▶ [Tasks and exercises]:
1. Answer these questions from the duck hunt thread, one answer per line, marked as the questions are:
(a) What made it hard to pick out the drakes?
(b) What did the hunters do after the wind changed?
(c) Which three qualities does dakotashooter2 name for the retriever?
2. For each statement, decide whether the duck hunt thread supports it. Answer yes or no and quote the words from the thread that settle it.
(a) The hunters limited out.
(b) The wind changed at prime time.
(c) BeekBuster says the boy loves spending time with his mom.
3. Write the next part of the duck hunt thread, starting after its last post.

# Afternoon Duck Hunt



## joshua.jeffreys (Jul 26, 2006)

Well all i can say is wow. What a great hunt. We didn't limit out but it wasn't because the ducks were not there. The sun was in our eye's which made it difficult to pick out the drakes. Right at prime time the wind changed and then we turned our blinds around and were able to see the birds a lot better. It was so much fun and my little guy had a blast. Attached are the pictures from the hunt.


----------



## waterfowler7 (Sep 16, 2008)

Those are some pretty cool pics, looks like a good hunt and it looks like the lil guy had a blast as well


----------



## joshua.jeffreys (Jul 26, 2006)

waterfowler7 said:


> Those are some pretty cool pics, looks like a good hunt and it looks like the lil guy had a blast as well


Thanks waterfowler7 and he did have a blast...


----------



## BeekBuster (Jul 22, 2007)

Cool Stuff right there!! Im sure he loves spendin time with dad...


----------



## jonesy12 (Apr 1, 2008)

That's great! Looks like the little guy had a blast with dad


----------



## dakotashooter2 (Oct 31, 2003)

I like your retriever. Strong, loyal and enthusiastic. The way they should be.

▶ [Stored data]:
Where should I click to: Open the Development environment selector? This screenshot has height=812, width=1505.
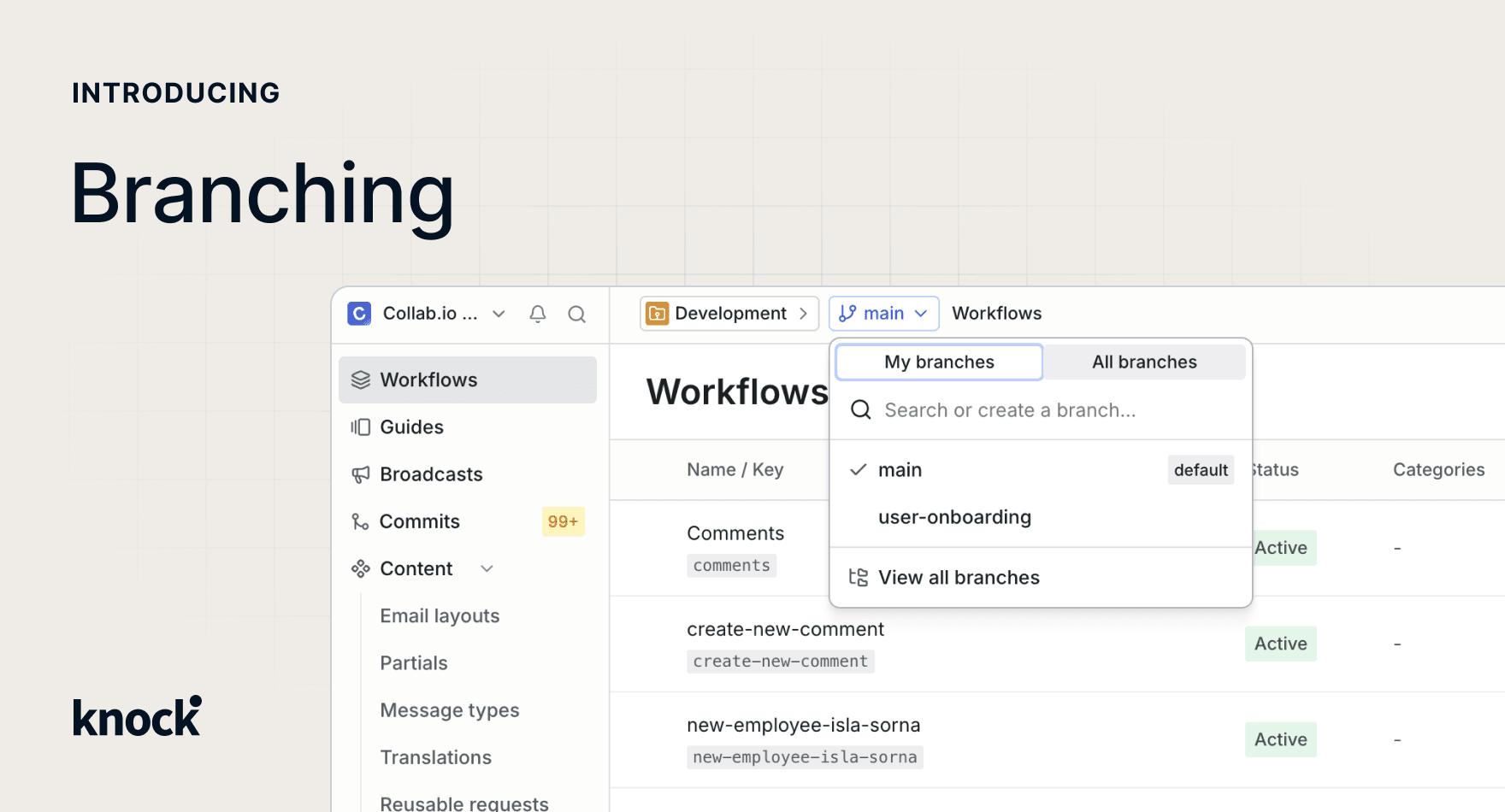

▶ [Solved problems]:
1.
(a) The sun was in their eyes.
(b) They turned their blinds around.
(c) Strong, loyal and enthusiastic.

2.
(a) No: "We didn't limit out but it wasn't because the ducks were not there."
(b) Yes: "Right at prime time the wind changed"
(c) No: "Im sure he loves spendin time with dad..."

3.
----------



## Sasha and Abby (May 11, 2004)

Great :beer:


----------



## Maverick (Mar 4, 2002)

That right there is what the great outdoors is all about!

Great Stuff! :beer:


----------



## SJB (Jul 2, 2003)

He will never ever forget the times with his Dad. You are the hero in his life. Thanks for sharing.


----------



## Bucky Goldstein (Jun 23, 2007)

You can tell he's definitely having a great time.


----------



## Man of all Seasons (Sep 14, 2008)

thats what hunting is all about right there


----------



## goin'green head (Sep 24, 2008)

Awesome pics and awesome hunt.
Treasure these times because they grow up fast.


----------



## rednek (Dec 29, 2006)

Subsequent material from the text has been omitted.